Cranford, King and Hackshaw see that changing. 

“I’m excited about what’s happening here in Cherokee, the potential of what can happen here in Cherokee,” said King. “The potential they have for outdoor adventure spots — you’ve got the Oconaluftee River, you’ve got the Fire Mountain Trail System, you’ve got the Great Smoky Mountains National Park.”

In 2019, the Smokies shattered visitation records by logging 12.55 million recreation visits, up from 11.42 million the year before, which was also a record; 2.43 million of those visits originated at the Oconaluftee entrance in Cherokee.

There’s also the Fire Mountain Trail System, which opened in 2017 as a 10.5-mile network. Anecdotal evidence indicates that the trails are extremely popular with mountain bikers from across the region, if not the country. Jeremy Hyatt, secretary of operations for the Eastern Band of Cherokee Indians, said that he expects to have a formal social and economic impact study on the trails complete by the end of the year, providing some hard data on use and visitation. 

Fire Mountain’s trails have been hailed as “epic,” “the flowiest trails in the southeast” and “the biggest buzz in Cherokee since the casino,” but they’re still a work in progress. Crews are currently working to add a mile of beginner-friendly trail that will turn Tinker’s Dream — currently the system’s easiest trail, though an out-and-back endeavor — into a loop, also adding low-risk features for kids or beginning riders wanting to test out riding on obstacles like wooden rails. 

Once that’s done, work will begin on an addendum to the hardest trail, Kate’s Wave. 

“It is kind of underused because it dead ends,” said Hyatt. “We’ve taken that trail, and at the bottom of it cut a return trail back up to the top. We’re going to make it one-way. We’re going to make it our most aggressive trail, with jumps, with tables, rock features, wood features — things that will be more enticing to the advanced rider.”

Both projects should be finished by the end of March, with multiple other endeavors in the works. The tribe is negotiating in hopes of purchasing an additional 140 acres contiguous to the existing trail system that would allow the trails to go all the way up to the fire tower. And Hyatt is in ongoing talks with the Cherokee Indian Hospital about the potential of building a trail connecting Fire Mountain to the hospital campus. There’s a lot of support for a hospital connector, said Hyatt. 

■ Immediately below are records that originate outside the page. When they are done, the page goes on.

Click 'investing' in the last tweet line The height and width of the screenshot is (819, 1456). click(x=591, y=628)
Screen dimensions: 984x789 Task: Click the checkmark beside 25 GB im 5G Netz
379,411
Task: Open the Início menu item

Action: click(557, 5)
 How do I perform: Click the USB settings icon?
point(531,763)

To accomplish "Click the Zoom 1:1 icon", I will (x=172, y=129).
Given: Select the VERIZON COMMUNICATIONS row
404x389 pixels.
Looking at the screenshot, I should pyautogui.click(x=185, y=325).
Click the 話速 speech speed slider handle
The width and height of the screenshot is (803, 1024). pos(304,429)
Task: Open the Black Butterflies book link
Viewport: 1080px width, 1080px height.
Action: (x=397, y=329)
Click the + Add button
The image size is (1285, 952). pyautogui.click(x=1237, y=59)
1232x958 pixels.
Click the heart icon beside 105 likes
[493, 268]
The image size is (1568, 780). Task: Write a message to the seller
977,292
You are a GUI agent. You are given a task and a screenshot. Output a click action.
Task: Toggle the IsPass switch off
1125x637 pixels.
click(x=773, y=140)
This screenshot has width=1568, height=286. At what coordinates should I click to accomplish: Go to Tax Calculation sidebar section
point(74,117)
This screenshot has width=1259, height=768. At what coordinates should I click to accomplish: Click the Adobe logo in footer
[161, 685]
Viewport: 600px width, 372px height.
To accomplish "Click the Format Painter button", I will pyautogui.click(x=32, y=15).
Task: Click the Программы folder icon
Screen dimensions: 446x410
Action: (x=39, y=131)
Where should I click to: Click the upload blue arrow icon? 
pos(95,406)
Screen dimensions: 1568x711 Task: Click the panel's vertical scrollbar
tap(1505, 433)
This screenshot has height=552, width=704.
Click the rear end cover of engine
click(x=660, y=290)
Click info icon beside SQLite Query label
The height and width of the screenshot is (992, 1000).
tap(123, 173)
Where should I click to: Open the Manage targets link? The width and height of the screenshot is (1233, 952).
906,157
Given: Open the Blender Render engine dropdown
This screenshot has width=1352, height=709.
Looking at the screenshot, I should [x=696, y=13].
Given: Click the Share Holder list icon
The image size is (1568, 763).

“We just haven’t got there yet,” he said. 

There’s also the question of what’s going to happen with the 471-acre Shut-In Ridge property that the tribe closed on last year, part of an overall effort the N.C. Conservation Fund spearheaded to protect 912 acres in the Plott Balsams adjacent to Pinnacle Park. The Town of Sylva purchased 441.5 acres between Pinnacle Park and Shut-In, and both Sylva and the tribe have discussed the possibility of building trails for hiking or mountain biking on their respective properties. 

“It would not be like Fire Mountain, I imagine,” said Hyatt. “I imagine it would be more akin to ‘Pisgah-eque’ trails — something that is not as groomed as this, not as condensed.”

Such a trail system is a future possibility, but no design work has been completed or decisions made on the fate of the property, other than the general goals of environmental conservation and outdoor recreation. 

The folks at Motion Makers and Fire Mountain Outpost are willing to wait. 

“The enthusiasm that we’ve all had about this is way more than I anticipated, honestly, and I’m a pretty enthusiastic guy,” said Hackshaw. “I was pretty concerned about it off the bat, and I’m not concerned anymore. We plan on being here a long time.”

 

 

Visit the store

Motion Makers is already open at its new location at 516 Tsali Boulevard in Cherokee, with Fire Mountain Outpost expected to be up and running by Saturday, Feb. 1. The stores plan to hold a grand opening event in conjunction with the Fire Mountain Inferno event slated for the first weekend in May.

During the winter, hours will be noon to 5 p.m. on Sundays and 10 a.m. to 6 p.m. otherwise. The store will be closed Tuesday and Wednesday, with the goal of operating seven days per week in the summer.